Homework 3: NFAs And DFAs (26 Points)
Chris Tralie
Overview / Logistics
The purpose of this problem set is to give you practice with NFAs and their interplay with DFAs. At the heart of what we're doing is the idea that if we've done the hard work to design DFAs to recognize some language(s), we can do a little more work to treat them as modules and to combine them in clever ways to make DFAs that recognize other languages. Sometimes an NFA will help as an intermediate step.
For all problems that require you to construct an NFA or a DFA, you should submit a JFLAP file. For all other problems, submit a picture of pen + paper work or a PDF document of a writeup. Enjoy!
Problem 1: The Union of Regular Languages (3 Points)
Design a DFA that recognizes strings that are divisible by 3 OR divisible by 4. Then, design an NFA that also recognizes this language
Below are some tests you can try in JFLAP (Click here to download them)

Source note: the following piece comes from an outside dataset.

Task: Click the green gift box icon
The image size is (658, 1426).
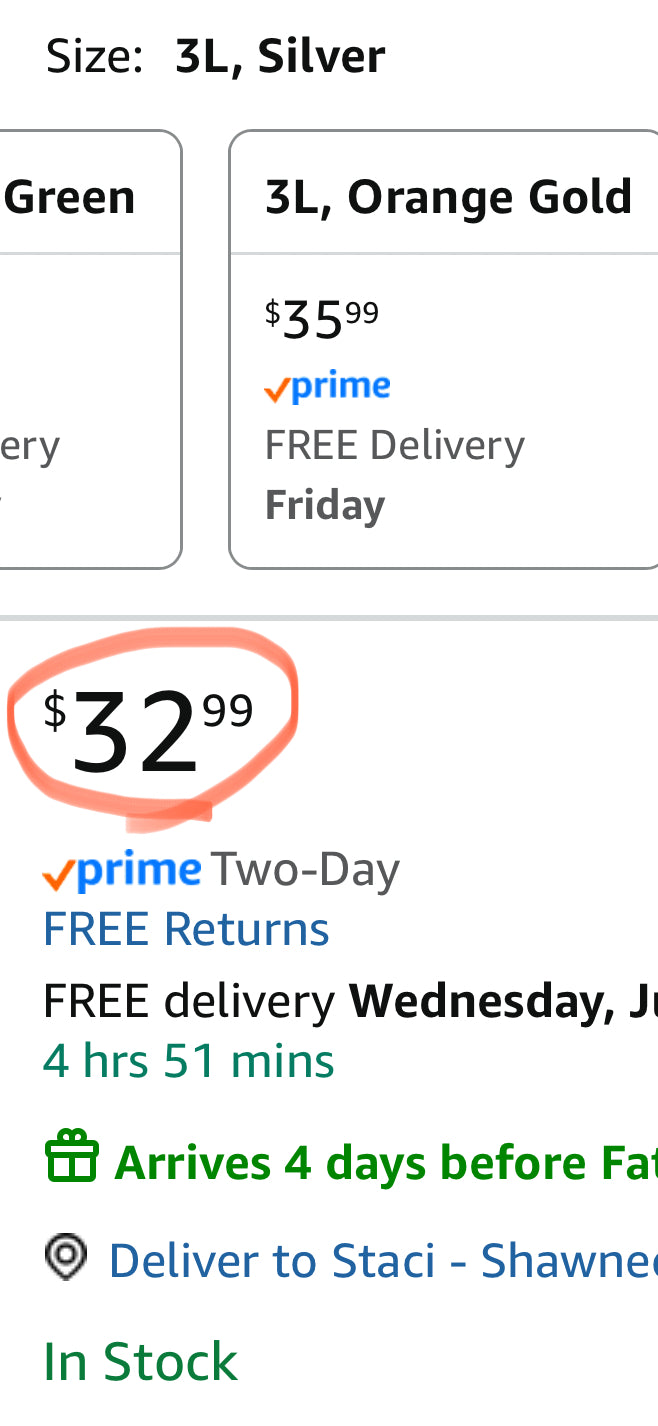Action: [72, 1160]
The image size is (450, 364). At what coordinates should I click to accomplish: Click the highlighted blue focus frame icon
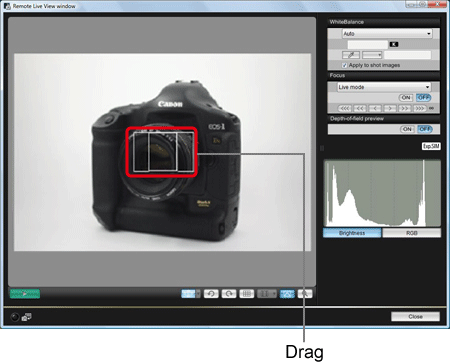287,294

| Decimal Number | Input | Result |
| 44 | 101100 | Accept |
| 47 | 101111 | Reject |
| 64 | 1000000 | Accept |
| 67 | 1000011 | Reject |
| 67 | 1000011 | Reject |
| 9 | 1001 | Accept |
| 83 | 1010011 | Reject |
| 21 | 10101 | Accept |
| 36 | 100100 | Accept |
| 87 | 1010111 | Accept |
Problem 2: The Intersection of Regular Languages (3 Points)
Prove by construction that regular languages are closed under intersection
Hint: You can do a similar construction to the proof that regular languages are closed under union, but all you need to change is the accept state
Problem 3: NFA Design (3 Points)
Design an NFA that recognizes the language of odd binary numbers that have a 1 in the 32s place, when read from left to right.
Below are some tests you can try in JFLAP (Click here to download them)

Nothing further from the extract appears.